Some files in your directory ought to be private, only readable by you. Your saved email messages fall into this category. Other files must be readable by everyone to be useful; for example, your web page files. Each file has information associated with it, known as its access permissions, which tells who can read, write, or execute the file.
The default on MathNet (and for UNIX systems in general) is that files you create are readable by everyone. This default setting isn't correct for all situations. Many undergraduates have MathNet accounts, so they could read exam drafts if the drafts were publicly accessible. Your grade records need to be private. So you need to change the access permissions of many files.
To change the permissions of a single file so that no-one else can read it, use the command chmod 600 filename. To make the file readable by everyone, use the command chmod 644 filename. You can check the permissions with the command ls -l filename; but the output is somewhat cryptic. I recommend reading an introduction to file permissions to learn more about access control on UNIX systems.

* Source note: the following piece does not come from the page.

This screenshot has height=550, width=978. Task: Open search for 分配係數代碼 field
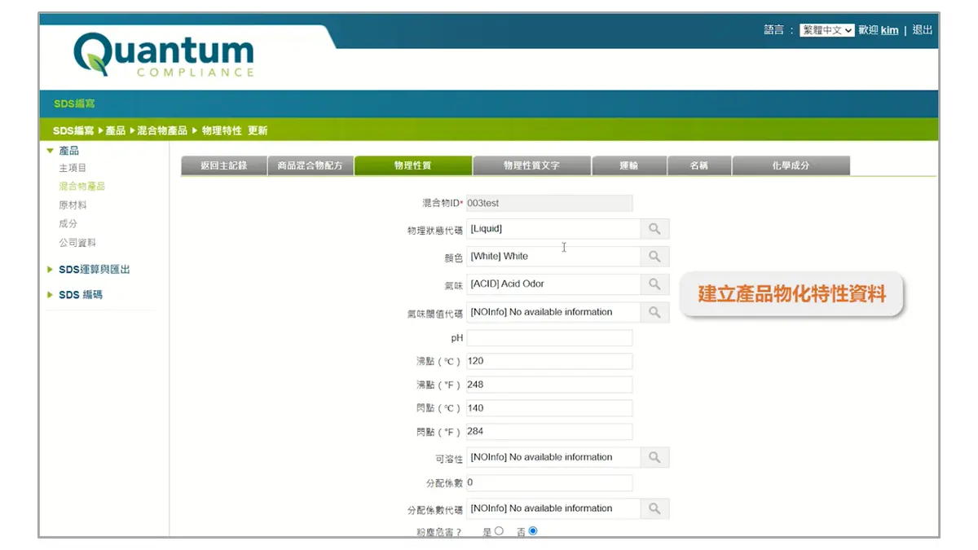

If you want the files you create to be private by default, add the line umask 077 to the bottom of your .cshrc file, which is in your home directory. If you do this, you must explicitly make a file world readable before anyone else can read it. You will need to log out and log back in for changes in your .cshrc to become effective.
Inevitably, you will need to leave the computer you are working at from time to time. When you leave a computer while logged in, other people can access your files. To prevent this, you should run the xlock program just before you leave. When you return, you must enter your password before you will be able to use the computer again. You should not leave a computer locked for long periods of time.